On donne en annexe les fonctions de traitement (*put et *rem) et les fonctions auxiliaires (ascendance, *ins et *sup).
1. Les données
Les types PHYL et OPER, des phyla et des opérateurs, travaillent sur une même matrice ; il est donc assez logique de retrouver des similitudes entre les traitements relatifs aux phyla et ceux relatifs aux opérateurs.
On donne les deux fonctions où la similitude est la plus manifeste :
(de *putphyl (nomphyl attphyl)
(let ((phyl (makephyl nomphyl attphyl)))
(ins phylt phyl)
(mapv '(lambda (oper)
(let ((drap (makedrap)))
(ins (phyloper oper) drap)
(ins (operphyl phyl) drap)))
opert))
(*putphyl-ana nomphyl attphyl))
(de *putoper (nomoper attoper)
(let ((oper (makeoper nomoper attoper)))
(ins opert oper)
(mapv '(lambda (phyl)
(let ((drap (makedrap)))
(ins (operphyl phyl) drap)
(ins (phyloper oper) drap)))
phylt))
(*putoper-ana nomoper attoper))
Il suffit de remplacer lexicalement oper en phyl et phyl en oper pour changer de fonction.
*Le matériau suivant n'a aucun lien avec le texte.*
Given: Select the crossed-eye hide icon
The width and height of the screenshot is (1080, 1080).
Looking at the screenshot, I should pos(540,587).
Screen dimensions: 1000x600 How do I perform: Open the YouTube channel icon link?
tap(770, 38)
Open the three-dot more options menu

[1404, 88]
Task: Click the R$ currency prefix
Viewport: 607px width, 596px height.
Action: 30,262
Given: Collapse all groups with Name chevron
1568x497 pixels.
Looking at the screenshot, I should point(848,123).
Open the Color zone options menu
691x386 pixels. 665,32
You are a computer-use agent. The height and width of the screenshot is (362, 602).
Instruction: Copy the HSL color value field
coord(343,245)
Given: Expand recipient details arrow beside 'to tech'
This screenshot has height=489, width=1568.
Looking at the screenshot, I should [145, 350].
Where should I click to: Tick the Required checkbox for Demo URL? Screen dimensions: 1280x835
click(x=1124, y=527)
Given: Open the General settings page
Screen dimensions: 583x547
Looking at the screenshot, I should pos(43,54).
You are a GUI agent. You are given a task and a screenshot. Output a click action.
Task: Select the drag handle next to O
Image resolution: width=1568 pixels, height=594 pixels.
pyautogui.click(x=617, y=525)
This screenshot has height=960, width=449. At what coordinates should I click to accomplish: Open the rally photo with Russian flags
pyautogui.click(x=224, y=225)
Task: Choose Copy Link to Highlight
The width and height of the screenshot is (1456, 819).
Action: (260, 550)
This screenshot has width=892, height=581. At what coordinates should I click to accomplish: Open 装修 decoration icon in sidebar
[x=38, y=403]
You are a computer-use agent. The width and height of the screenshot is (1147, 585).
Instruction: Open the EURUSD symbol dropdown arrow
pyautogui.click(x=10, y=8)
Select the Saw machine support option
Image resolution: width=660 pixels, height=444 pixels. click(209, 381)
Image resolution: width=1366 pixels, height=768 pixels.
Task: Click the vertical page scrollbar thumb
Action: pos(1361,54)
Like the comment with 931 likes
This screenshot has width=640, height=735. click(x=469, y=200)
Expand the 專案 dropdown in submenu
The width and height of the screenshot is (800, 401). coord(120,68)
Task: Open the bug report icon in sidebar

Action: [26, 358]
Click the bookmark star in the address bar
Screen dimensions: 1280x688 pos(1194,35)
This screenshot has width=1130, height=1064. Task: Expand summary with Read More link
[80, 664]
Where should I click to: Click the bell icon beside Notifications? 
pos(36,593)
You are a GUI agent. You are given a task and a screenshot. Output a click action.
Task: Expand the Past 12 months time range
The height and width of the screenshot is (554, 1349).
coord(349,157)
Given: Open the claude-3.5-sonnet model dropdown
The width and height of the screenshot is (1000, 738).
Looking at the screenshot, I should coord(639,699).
Le remplacement lexical, assez facile à faire sous un bon éditeur de texte, devient terriblement fastidieux si l'on veut l'exprimer dans le langage. En effet tous les termes utilisés dans les fonctions deviennent des paramètres de généricité ; la fonction est totalement "creuse", et il sera quasiment impossible de la modifier.
Les autres similitudes sont plus floues, mais non moins décelables : il serait encore plus difficile de les expliciter syntaxiquement ; il sera plus subtile de les traduire lexicalement (« textuellement »), mais raisonnablement pas impossible.